━━ LISTED ENTRIES

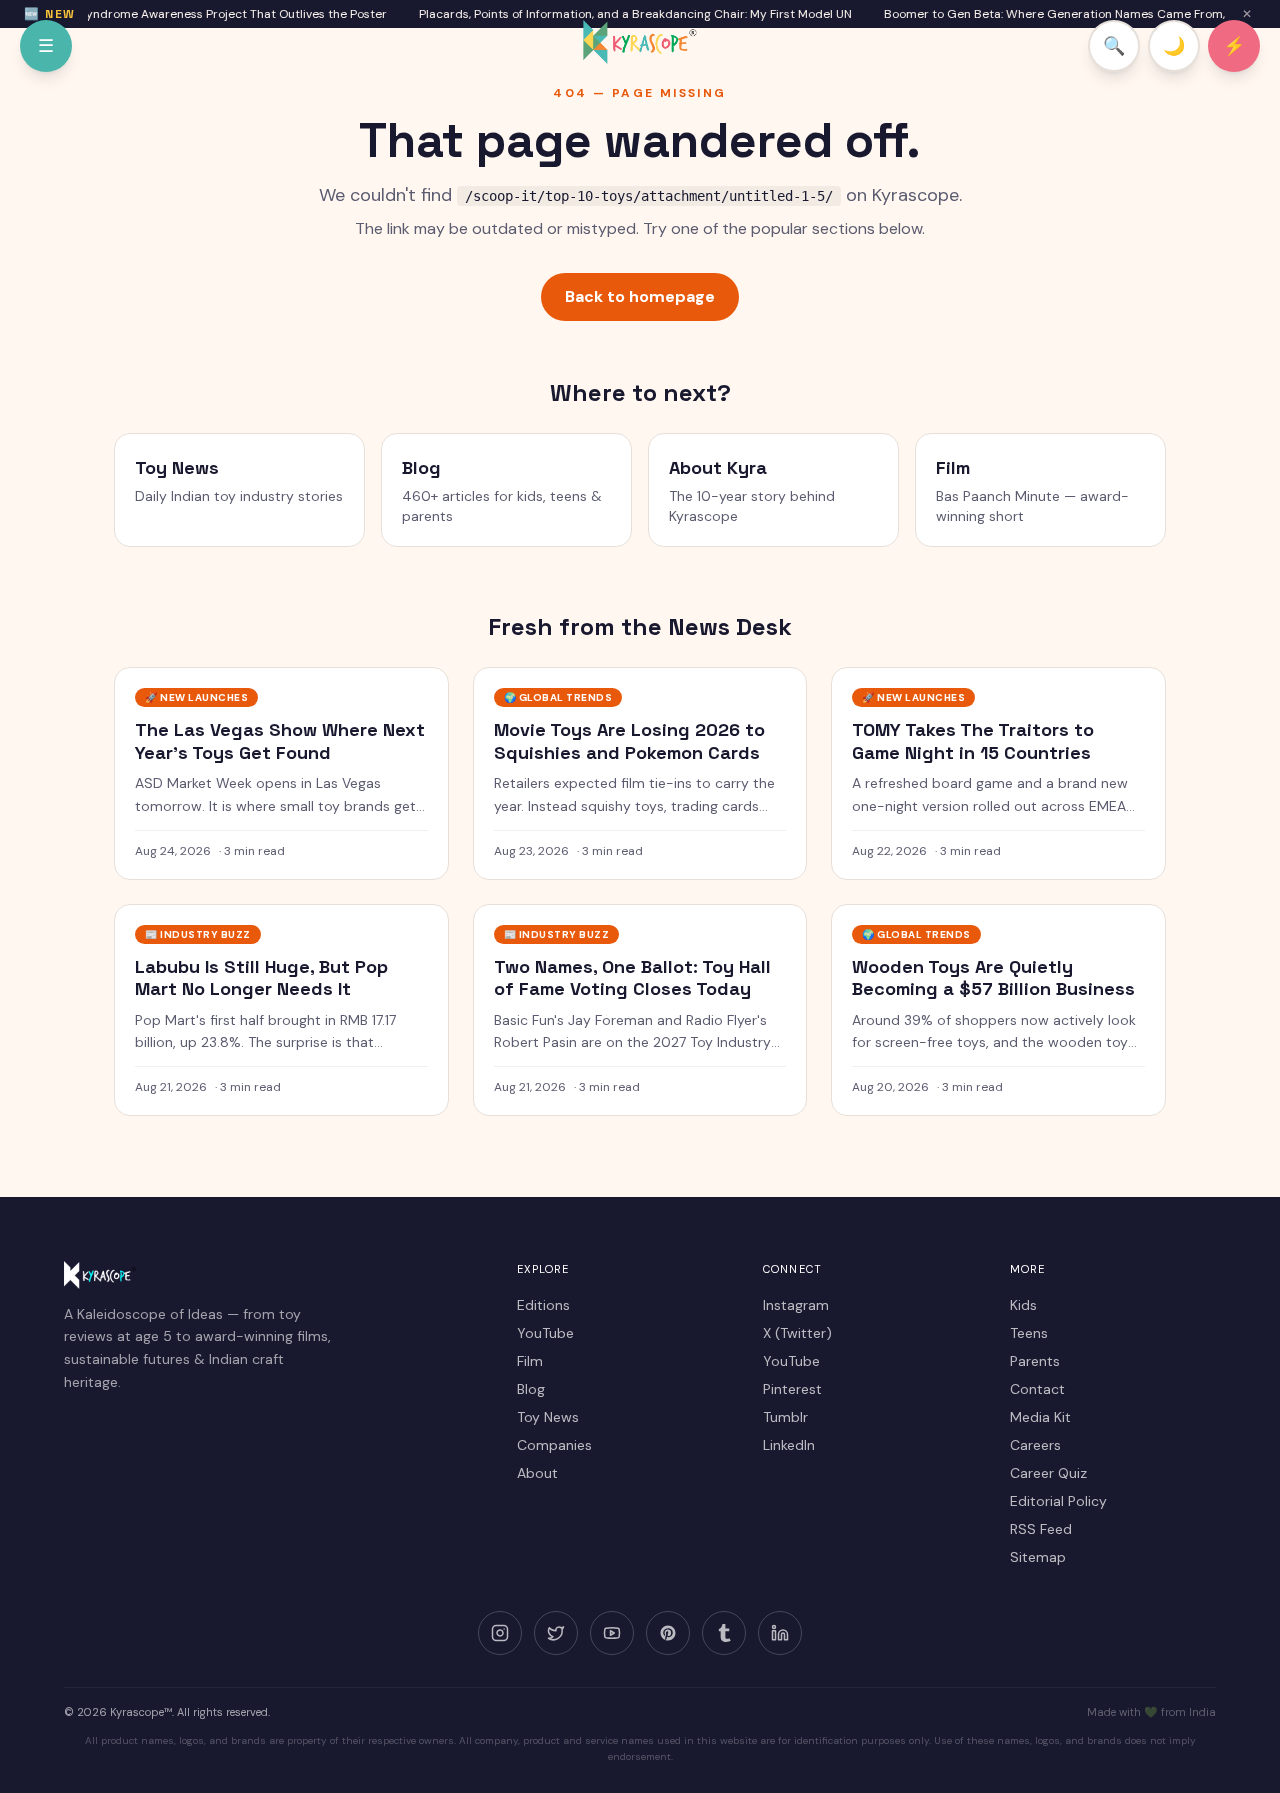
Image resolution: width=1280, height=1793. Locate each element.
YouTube (545, 1333)
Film (530, 1361)
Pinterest (792, 1389)
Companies (554, 1445)
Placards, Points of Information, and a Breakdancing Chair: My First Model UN (624, 14)
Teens (1029, 1333)
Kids (1023, 1305)
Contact (1037, 1389)
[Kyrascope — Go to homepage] (639, 42)
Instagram (796, 1305)
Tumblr (785, 1417)
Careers (1035, 1445)
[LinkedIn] (780, 1633)
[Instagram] (500, 1633)
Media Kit (1040, 1417)
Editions (543, 1305)
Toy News (548, 1417)
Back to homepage (640, 296)
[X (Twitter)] (556, 1633)
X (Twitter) (797, 1333)
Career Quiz (1048, 1473)
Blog (531, 1389)
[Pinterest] (668, 1633)
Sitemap (1038, 1557)
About (537, 1473)
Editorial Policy (1058, 1501)
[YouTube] (612, 1633)
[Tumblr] (724, 1633)
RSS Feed (1041, 1529)
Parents (1035, 1361)
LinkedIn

━━━━

**TO DO:** Among the records, find the lines that contain "homepage" and copy each of them.

**SOLUTION:**
[Kyrascope — Go to homepage] (639, 42)
Back to homepage (640, 296)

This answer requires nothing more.